# TASK TO CARRY OUT
Output the line that contains "Terms of Use (886, 2528)", then every line beneath it through the end of the records, exactly as given and with no other lines.

Saved data entries

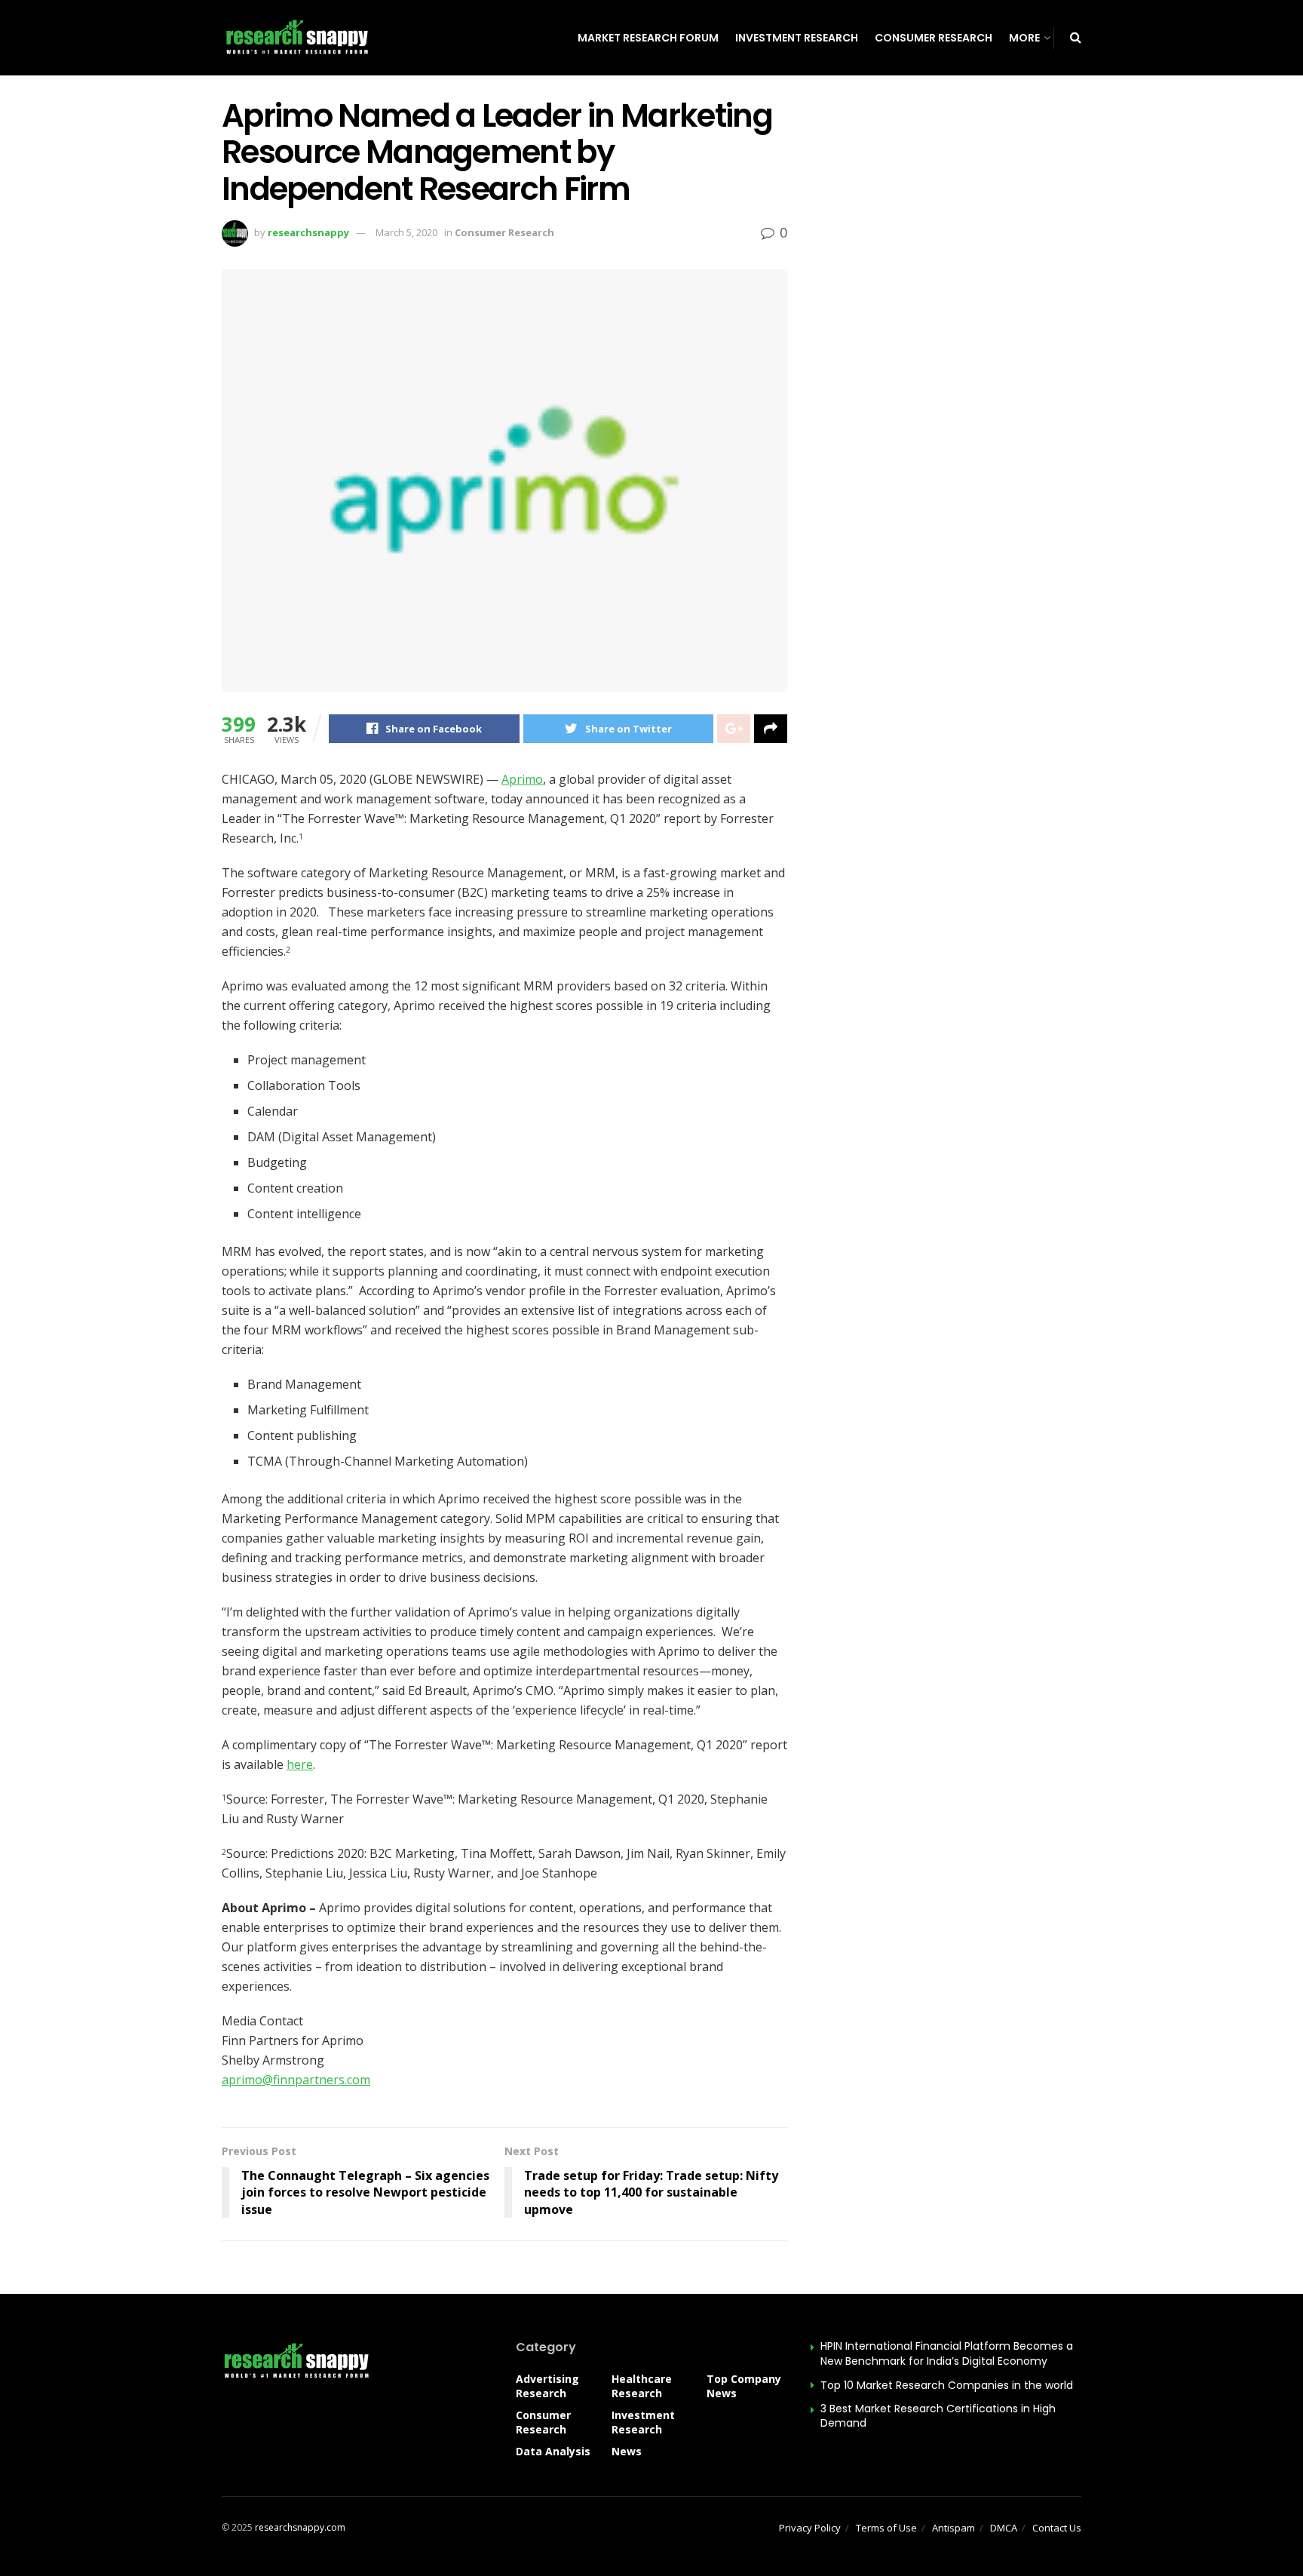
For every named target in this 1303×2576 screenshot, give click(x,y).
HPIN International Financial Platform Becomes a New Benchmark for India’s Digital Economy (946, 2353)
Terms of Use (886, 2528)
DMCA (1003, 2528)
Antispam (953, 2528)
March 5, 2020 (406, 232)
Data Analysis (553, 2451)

# SOLUTION TO THE PROBLEM
Terms of Use (886, 2528)
DMCA (1003, 2528)
Antispam (953, 2528)
March 5, 2020 (406, 232)
Data Analysis (553, 2451)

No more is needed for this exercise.